0

I am running a dredge of a linear mixed effect model in the MuMin package in R, The model is quite big (see below)

>     Monster <- lmer(Fw.FratioFall ~ Average_mintemp_winter + (Average_mintemp_winter^2)
>                     + percentage_woody_coverage + (percentage_woody_coverage^2)
>                     + kmRoads.km2 + (kmRoads.km2^2) + Fracking 
>                     + WELLS_ACTIVED + (WELLS_ACTIVED^2) + BadlandsCoyote.1000_mi
>                     + (BadlandsCoyote.1000_mi^2) + cougar_presence + COYOTE_springsurveys
>                     + (COYOTE_springsurveys^2) + d3.1 + (d3.1^2) + WT_DEER_springsurveys
>                     + (WT_DEER_springsurveys^2) + WT_DEER_fallsurveys + (WT_DEER_fallsurveys^2) 
>                     + ELK_springsurveys + (ELK_springsurveys^2) + ELK_fallsurveys + (ELK_fallsurveys^2)     
>                     + (BadlandsCoyote.1000_mi*WELLS_ACTIVED) + (BadlandsCoyote.1000_mi*d3.1) 
>                     + (BadlandsCoyote.1000_mi*WELLS_ACTIVED*d3.1) 
>                     + (cougar_presence*percentage_woody_coverage) 
>                     + (COYOTE_springsurveys*WELLS_ACTIVED) 
>                     + (percentage_woody_coverage*cougar_presence*COYOTE_springsurveys)
>                     + (Average_mintemp_winter*COYOTE_springsurveys) 
>                     + (Average_mintemp_winter*BadlandsCoyote.1000_mi)
>                     + year + (1 | YEAR) + (year | StudyArea),  REML = F, data = mydata)

the Dredge function has been running now for 15 hours on an i7 processor and I am wondering if this is normal, what kind of time frame should I expect for a model this size?

I have checked the logs and R hasnt crashed, the dredge is still running (it is producing "singular fit" models in abundance)

singular fit
singular fit
singular fit
singular fit
singular fit
singular fit 

I tested a smaller model and the dredge function took approximately a minute

Smaller model

> sample <- lmer(Fw.FratioFall ~ Average_mintemp_winter +
> (Average_mintemp_winter^2)  + year + (1 | YEAR) + (year | StudyArea), 
> REML = F, data = mydata)

Can anyone advise on time frames for a model dredge with the MuMin package. Thank you.

WHAT NEEDS TO BE DONE =
In the forum post about the MuMIn dredge, quote the text starting at "the Dredge function has" and ending at "models in abundance)".

(Items contained in a dataset)

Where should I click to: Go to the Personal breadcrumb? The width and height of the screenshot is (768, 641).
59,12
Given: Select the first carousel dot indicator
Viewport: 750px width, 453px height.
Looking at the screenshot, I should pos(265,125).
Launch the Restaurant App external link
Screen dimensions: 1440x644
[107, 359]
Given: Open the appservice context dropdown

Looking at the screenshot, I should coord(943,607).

...

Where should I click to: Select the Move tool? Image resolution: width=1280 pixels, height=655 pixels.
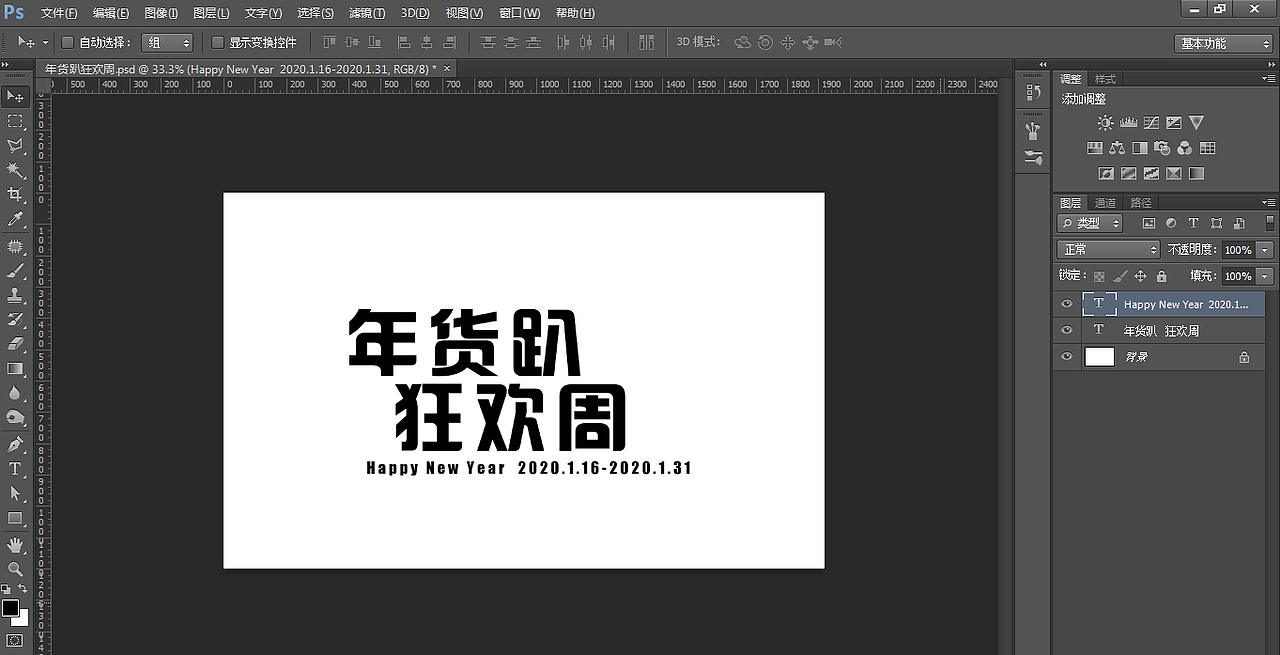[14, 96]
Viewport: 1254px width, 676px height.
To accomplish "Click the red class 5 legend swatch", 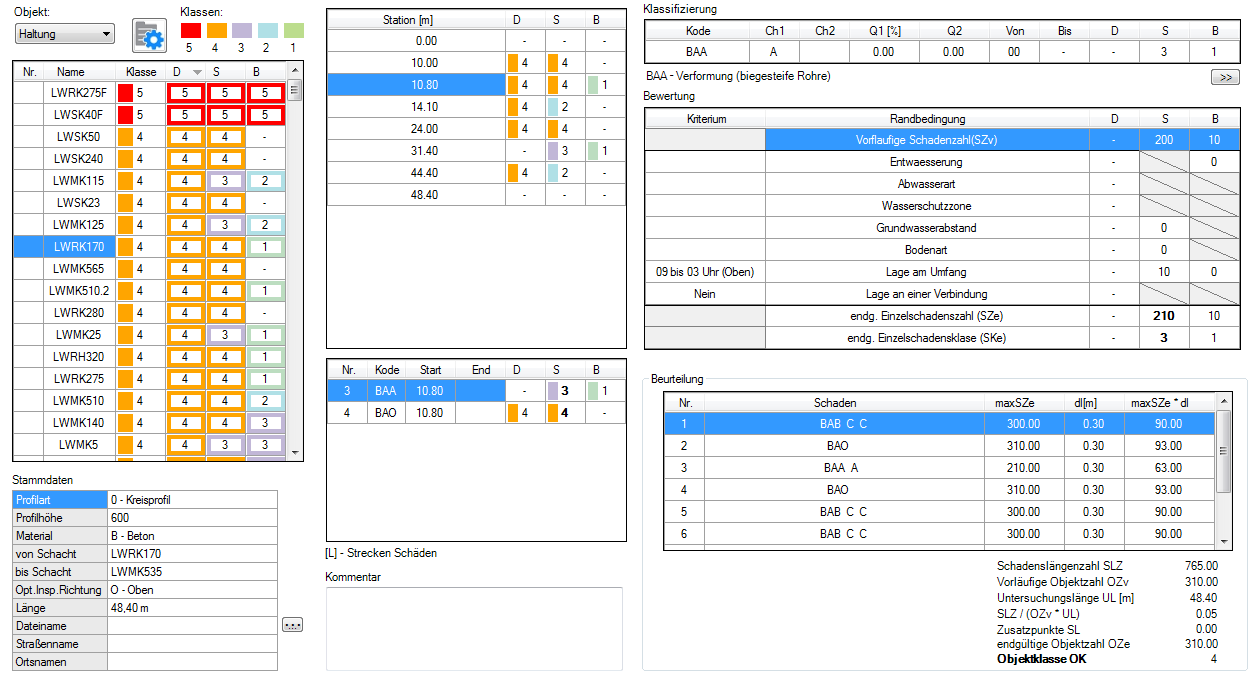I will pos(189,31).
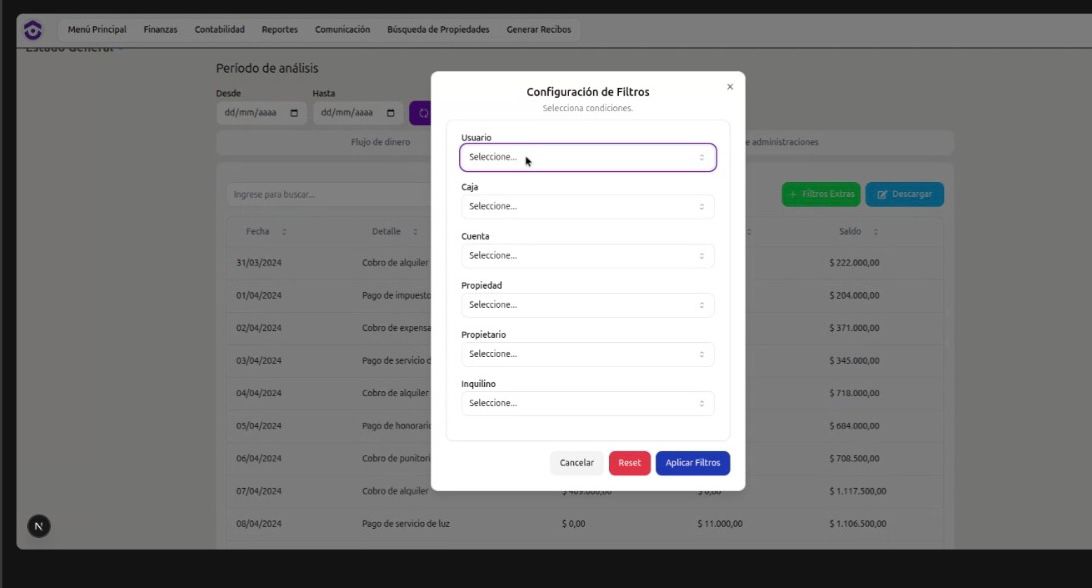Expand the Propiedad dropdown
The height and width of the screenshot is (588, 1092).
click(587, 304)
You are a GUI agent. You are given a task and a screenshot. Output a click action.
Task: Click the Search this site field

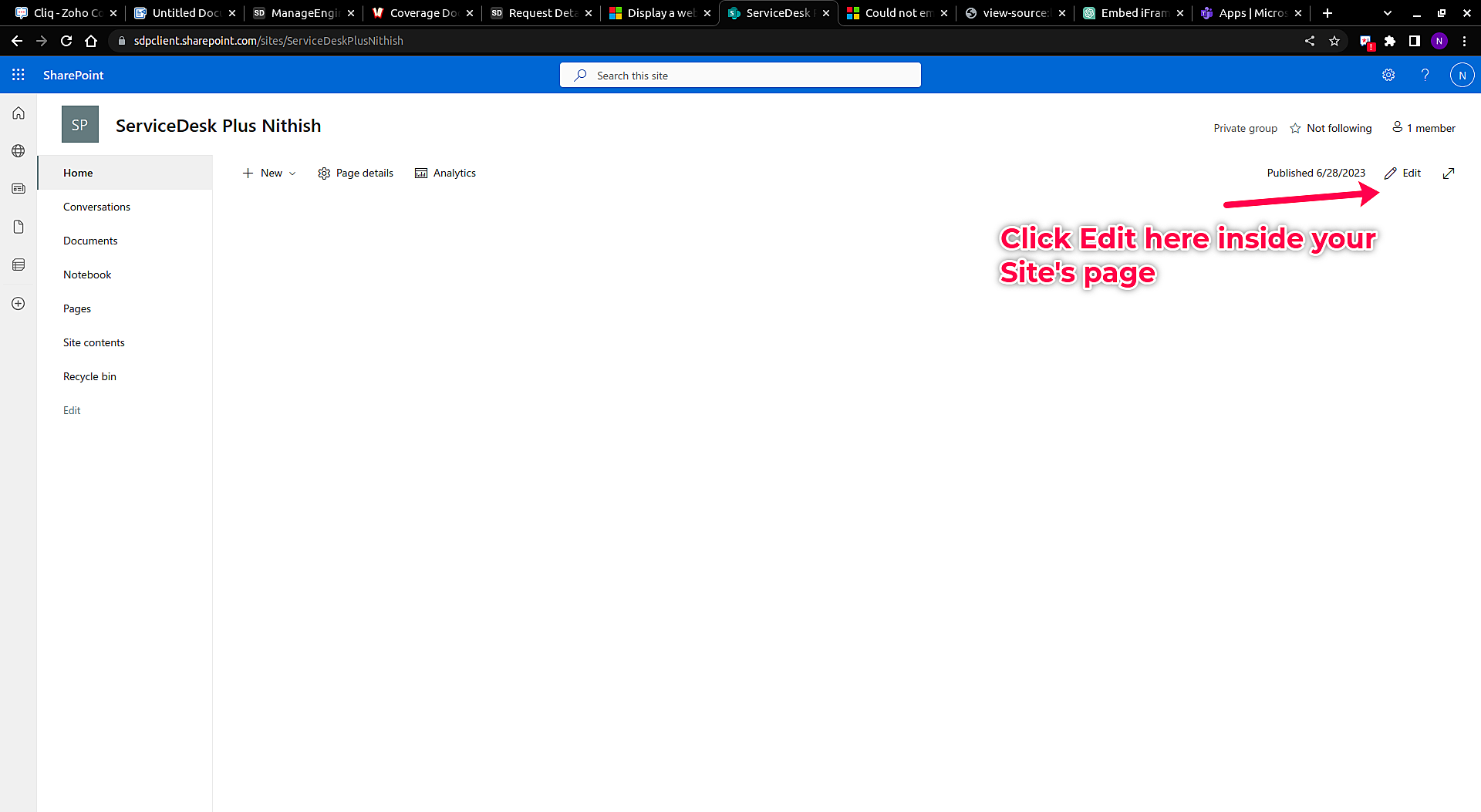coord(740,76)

COMPLETED TASK =
the Dredge function has been running now for 15 hours on an i7 processor and I am wondering if this is normal, what kind of time frame should I expect for a model this size?

I have checked the logs and R hasnt crashed, the dredge is still running (it is producing "singular fit" models in abundance)